Assim, o percurso e a aventura intelectual de Leão ocorrem em duas direções paradoxais e aparentemente contraditórias: em direção aos processos tecnológicos do futuro e, ao mesmo tempo, em direção às formas mitológicas do passado. O livro de Leão faz eco, portanto com uma nova mentalidade crítica que consiste em pensar os novos dispositivos tecnológicos dentro do panorama maior da cultura do homem, permitindo dessa forma vislumbrar melhor as suas reais possibilidades como sistema expressivo.
Como não poderia deixar de ser, a discussão proposta por Leão sobre as estruturas mais adequadas aos meios interativos, combinatórios e paradigmáticos hoje possibilitados pelas tecnologias digitais estende-se até a consideração da Web e das formas de "escritura” praticadas agora nas redes telemáticas. O dado novo introduzido pelas redes é a possibilidade paradoxal de navegar e produzir links não apenas internamente, entre os elementos constitutivos de um mesmo trabalho, num mesmo e único site, mas de saltar de um site a outro, o que quer dizer de uma narrativa a outra completamente distinta e concebida por outros criadores, em outra situação cultural, em outro país, possivelmente até em outra língua. A possibilidade de orquestrar narrativas completamente distintas e de dar a elas alguma coerência é talvez o maior desafio que se apresenta hoje aos criadores na área da hipermídia, pois se trata basicamente de imaginar situações criativas que podem ser aleatoriamente combinadas a outras produzidas em outros contextos.
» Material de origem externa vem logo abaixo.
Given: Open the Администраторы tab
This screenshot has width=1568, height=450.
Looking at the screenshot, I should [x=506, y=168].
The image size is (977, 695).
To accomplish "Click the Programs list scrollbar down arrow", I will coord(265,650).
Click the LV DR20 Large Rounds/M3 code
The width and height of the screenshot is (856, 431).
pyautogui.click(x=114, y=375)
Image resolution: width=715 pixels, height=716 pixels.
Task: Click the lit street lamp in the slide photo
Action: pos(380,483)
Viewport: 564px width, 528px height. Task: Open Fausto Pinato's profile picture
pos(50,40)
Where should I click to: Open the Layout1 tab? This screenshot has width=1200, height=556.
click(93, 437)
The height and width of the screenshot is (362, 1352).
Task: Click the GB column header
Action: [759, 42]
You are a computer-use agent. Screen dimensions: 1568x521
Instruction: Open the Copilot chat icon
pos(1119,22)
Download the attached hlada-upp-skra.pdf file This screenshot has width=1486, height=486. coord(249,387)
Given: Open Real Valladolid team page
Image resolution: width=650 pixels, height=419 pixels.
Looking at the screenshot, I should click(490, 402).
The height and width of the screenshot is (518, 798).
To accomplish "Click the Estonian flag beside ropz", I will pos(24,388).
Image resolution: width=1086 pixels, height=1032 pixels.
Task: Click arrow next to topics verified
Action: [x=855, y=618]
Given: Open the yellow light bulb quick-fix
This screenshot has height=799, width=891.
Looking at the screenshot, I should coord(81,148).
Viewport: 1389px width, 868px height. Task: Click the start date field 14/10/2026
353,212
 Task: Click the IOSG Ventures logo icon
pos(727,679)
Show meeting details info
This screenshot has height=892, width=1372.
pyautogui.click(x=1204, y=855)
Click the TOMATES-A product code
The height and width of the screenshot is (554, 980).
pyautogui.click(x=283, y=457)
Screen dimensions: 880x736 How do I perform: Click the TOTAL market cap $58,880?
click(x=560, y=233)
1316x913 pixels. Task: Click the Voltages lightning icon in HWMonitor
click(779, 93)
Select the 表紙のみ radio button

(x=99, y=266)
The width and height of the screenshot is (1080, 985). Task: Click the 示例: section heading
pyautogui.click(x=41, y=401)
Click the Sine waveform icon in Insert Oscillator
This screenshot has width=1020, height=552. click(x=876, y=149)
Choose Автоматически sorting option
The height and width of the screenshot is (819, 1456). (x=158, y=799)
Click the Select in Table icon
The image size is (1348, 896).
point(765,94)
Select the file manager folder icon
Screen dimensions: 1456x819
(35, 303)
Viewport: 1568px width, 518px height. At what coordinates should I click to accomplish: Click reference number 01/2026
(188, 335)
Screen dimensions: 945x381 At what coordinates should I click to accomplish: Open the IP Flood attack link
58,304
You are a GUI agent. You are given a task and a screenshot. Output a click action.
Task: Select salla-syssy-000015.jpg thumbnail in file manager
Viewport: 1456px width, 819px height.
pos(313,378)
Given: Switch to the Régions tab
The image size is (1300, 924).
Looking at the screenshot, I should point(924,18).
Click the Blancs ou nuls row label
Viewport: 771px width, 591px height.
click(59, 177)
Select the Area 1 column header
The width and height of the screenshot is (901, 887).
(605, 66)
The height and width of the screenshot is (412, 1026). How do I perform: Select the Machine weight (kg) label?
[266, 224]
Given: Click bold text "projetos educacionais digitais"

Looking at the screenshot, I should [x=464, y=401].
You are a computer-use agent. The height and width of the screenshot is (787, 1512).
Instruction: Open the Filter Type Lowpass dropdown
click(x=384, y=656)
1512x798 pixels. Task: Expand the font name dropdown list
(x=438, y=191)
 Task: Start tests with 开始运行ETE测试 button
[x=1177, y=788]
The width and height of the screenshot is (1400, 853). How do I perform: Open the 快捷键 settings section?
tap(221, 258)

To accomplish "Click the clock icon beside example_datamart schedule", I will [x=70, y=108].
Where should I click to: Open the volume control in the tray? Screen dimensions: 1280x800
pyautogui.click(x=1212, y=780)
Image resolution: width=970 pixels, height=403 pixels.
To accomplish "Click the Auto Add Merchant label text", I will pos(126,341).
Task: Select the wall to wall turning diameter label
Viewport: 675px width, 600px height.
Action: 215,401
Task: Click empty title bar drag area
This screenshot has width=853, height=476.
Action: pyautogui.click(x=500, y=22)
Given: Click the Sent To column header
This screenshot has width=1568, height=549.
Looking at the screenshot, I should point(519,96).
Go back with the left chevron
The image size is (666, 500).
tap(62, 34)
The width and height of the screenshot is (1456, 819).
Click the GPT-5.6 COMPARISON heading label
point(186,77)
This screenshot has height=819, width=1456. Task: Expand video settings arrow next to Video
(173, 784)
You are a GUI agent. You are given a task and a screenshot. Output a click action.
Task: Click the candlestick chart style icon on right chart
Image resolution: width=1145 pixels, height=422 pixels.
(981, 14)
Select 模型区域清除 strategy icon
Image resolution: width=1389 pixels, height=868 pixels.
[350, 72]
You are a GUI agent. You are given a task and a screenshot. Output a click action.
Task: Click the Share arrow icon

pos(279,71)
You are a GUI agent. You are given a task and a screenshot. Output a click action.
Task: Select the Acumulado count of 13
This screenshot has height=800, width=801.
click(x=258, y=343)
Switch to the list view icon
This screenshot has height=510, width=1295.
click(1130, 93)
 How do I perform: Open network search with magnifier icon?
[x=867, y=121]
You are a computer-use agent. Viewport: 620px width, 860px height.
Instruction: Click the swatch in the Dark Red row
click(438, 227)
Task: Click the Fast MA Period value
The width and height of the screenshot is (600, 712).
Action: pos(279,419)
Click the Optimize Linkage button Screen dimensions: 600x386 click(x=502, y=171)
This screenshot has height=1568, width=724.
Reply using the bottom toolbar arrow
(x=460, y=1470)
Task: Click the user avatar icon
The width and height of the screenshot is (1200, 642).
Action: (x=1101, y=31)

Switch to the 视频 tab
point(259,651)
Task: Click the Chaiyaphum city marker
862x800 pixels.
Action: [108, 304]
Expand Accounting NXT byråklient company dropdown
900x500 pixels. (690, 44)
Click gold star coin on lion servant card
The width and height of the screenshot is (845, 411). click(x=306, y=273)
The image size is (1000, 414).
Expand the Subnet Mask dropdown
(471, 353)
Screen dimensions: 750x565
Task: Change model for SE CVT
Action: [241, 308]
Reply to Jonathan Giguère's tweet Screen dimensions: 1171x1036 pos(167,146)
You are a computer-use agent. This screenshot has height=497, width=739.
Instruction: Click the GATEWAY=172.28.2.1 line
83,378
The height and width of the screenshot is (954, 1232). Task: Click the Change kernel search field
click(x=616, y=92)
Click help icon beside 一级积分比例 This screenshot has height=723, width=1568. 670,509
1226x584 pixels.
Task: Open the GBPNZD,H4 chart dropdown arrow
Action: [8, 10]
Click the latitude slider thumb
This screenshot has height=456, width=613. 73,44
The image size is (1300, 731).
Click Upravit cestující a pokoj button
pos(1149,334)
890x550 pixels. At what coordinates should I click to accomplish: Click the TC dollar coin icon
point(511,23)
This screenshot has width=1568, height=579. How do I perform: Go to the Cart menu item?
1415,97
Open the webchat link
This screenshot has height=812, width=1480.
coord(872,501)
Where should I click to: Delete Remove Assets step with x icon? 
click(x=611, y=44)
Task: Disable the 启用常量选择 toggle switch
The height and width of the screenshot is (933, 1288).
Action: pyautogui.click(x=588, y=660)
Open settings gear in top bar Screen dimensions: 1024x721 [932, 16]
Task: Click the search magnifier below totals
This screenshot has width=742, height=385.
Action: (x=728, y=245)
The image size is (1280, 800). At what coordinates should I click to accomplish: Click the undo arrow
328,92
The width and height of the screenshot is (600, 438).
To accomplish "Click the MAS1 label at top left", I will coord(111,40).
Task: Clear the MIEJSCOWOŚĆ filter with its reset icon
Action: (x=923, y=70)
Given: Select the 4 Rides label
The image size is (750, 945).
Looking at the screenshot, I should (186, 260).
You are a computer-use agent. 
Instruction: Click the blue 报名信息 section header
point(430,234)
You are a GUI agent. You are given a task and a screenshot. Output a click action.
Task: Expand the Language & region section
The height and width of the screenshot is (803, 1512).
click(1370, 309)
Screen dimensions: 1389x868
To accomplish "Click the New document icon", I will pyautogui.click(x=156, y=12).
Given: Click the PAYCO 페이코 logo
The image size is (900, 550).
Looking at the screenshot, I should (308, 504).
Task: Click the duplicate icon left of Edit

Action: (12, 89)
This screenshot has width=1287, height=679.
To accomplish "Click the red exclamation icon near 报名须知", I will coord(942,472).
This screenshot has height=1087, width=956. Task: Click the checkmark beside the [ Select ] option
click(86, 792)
Hoje, em pleno auge da revolução digital, a ideia de uma cultura fundada sobre a interatividade depende ainda da superação do jargão tecnicista, restrito Como está à mera consideração (importante, mas não suficiente) de algoritmos, máquinas e programas. Talvez resida aqui a principal contribuição deste livro de Lucia Leão: sem deixar de enfrentar a questão técnica, a autora ultrapassa esse primeiro nível de considerações e coloca a discussão da hipermídia no panorama da cultura, da história da civilização e da evolução do pensamento humano. Interatividade implica, para ela, várias atitudes e procedimentos que não são exclusivamente técnicos. Em primeiro lugar, a interatividade implica, a reversibilidade das posições relativas de um “autor" e de um "usuário", a reconsideração da hierarquia de competências na relação homem-máquina e a consequente problematização de valores institucionais fortemente enraizados em nossa cultura. Em segundo lugar, a interatividade nos força a repensar o próprio sentido da “escritura" (seja ela verbal, audiovisual, multimídia, hipermídia ou o que quer que seja) e a redefinir o seu papel num contexto em que é o receptor quem determina, no momento da "leitura"', a forma e o sentido de um texto. Isso implica conceber obras “virtuais", ou seja, obras em estado potencial, constituídas apenas de seus elementos de articulação, obras móveis, metamórficas, passiveis de permanentes alterações, capazes de se manter em permanente diálogo com o “leitor" e de absorver as suas respostas. Por fim, resta ainda imaginar como todo esse substrato material, arquitetônico e institucional de uma cultura da interatividade poderia favorecer a construção de formas verdadeiramente mais complexas de consciência intelectual, verdadeiramente mais imaginosas de criação artística e verdadeiramente mais descentradas de convivência social. Tudo isso representa uma tarefa gigantesca a ser enfrentada pelo pensamento contemporâneo e para a qual este belo e instigante livro de Lucia Leão constitui uma contribuição decisiva.